When Im executing above go code, getting below error in my linux device

Error initializing NVML:ERROR_LIBRARY_NOT_FOUND

Can someone please suggest why nvml package is not getting initialized even nvml library is getting imported and do exists in above go file ??

Spec of my linux device follows as:

Ubuntu version: 22.04
Graphical card: 61:00.0 3D controller: NVIDIA Corporation GA100 [A100 PCIe 40GB] (rev a1)
Nvidia Driver version: 550.54.14
CUDA Version: 12.4
Go version: go1.21.9 linux/amd64

Do you have the NVIDIA driver installed?
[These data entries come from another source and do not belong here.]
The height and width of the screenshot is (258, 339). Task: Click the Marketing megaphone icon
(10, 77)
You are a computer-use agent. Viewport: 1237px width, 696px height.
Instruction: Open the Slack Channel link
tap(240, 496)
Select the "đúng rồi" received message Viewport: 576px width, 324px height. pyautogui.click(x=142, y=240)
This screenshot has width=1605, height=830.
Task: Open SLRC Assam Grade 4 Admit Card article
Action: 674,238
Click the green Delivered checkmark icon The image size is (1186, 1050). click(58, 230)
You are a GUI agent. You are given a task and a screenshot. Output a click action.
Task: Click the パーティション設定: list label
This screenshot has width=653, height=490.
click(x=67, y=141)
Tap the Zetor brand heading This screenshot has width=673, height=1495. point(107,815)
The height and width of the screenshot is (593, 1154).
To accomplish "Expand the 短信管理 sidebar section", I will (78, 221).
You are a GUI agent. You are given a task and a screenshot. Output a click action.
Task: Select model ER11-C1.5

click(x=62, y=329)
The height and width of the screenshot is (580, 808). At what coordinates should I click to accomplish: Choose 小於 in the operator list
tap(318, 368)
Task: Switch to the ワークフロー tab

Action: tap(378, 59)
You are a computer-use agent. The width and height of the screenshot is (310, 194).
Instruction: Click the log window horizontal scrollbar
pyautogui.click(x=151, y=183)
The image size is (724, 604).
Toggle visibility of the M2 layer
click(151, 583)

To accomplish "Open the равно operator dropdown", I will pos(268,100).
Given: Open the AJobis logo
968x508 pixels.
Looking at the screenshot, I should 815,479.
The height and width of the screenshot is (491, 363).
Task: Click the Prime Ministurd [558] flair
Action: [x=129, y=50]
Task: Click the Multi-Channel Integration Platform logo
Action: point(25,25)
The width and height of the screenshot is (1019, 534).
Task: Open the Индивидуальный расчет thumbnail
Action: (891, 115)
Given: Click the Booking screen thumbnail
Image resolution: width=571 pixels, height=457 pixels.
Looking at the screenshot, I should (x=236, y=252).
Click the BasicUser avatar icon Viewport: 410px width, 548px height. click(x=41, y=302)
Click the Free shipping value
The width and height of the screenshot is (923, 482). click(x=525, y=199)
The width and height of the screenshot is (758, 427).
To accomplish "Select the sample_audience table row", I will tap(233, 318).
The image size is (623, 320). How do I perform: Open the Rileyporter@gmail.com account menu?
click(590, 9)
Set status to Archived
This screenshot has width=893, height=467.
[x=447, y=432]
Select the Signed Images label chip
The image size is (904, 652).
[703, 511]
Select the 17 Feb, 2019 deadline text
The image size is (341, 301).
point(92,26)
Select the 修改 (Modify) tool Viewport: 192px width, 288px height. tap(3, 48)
Where is the libnvidia-ml.so.1 library located on your system?

yes @klueska

I have libnvidia-ml.so.1 in my linux device ( ubunut22.04)

root@ubuntu2204:/tmp# locate libnvidia-ml.so.1

/usr/lib/x86_64-linux-gnu/libnvidia-ml.so.1

@sujithapallapothu the error message: "Error initializing NVML" does not seem to exist in the go-nvml code base and is also not present in the snippet that you pasted above.

Could you give more information about your environment -- including the output of nvidia-smi?

The code you show seems to come from one of the examples included in the repository, could you check out the latest version off main and run make examples in the root folder. You should be able to run these examples then.

@elezar yes you are right, I have taken code from examples and wrote into my sample.go file which looks like below

	if hasNvidiaGPUs() {
		err := nvml.Init()
		if err != nvml.SUCCESS {
			fmt.Println("Error initializing NVML:", err)
			//return err

		}
		defer nvml.Shutdown()

		deviceCount, err := nvml.DeviceGetCount()
		if err != nvml.SUCCESS {
			fmt.Println("Error getting device count:", err)
			//log.Fatalf("Unable to get device count: %v", nvml.ErrorString(err))
		}
		fmt.Println("Number of NVIDIA GPUs:", deviceCount)
	} else {
		fmt.Println("No Nividia GPUs")
	}

where hasNvidiaGPUs() function checks nvidia graphical card exists or not. I built above code using go build  -tags netgo -ldflags '-s -extldflags "-static"' sample.go and then excuted go binary which results in Error initializing NVML:ERROR_LIBRARY_NOT_FOUND

image

more details about my env is as follows

Ubuntu version: 22.04
Graphical card: 61:00.0 3D controller: NVIDIA Corporation GA100 [A100 PCIe 40GB] (rev a1)
Nvidia Driver version: 550.54.14
CUDA Version: 12.4
Go version: go1.21.9 linux/amd64

Please help further on this.

Thankyou

image

Im getting above error which is in go-nvml code, seems like library loading is failing. Do i need to set any go env flags while building go binary ??

Please suggest @klueska @elezar

Note that when we build applications on linux that use this library we specify:

-ldflags "-s -w '-extldflags=-Wl,--export-dynamic -Wl,--unresolved-symbols=ignore-in-object-files'

It could be that the static flag is causign the libnvidia-ml.so.1 library to not be loaded.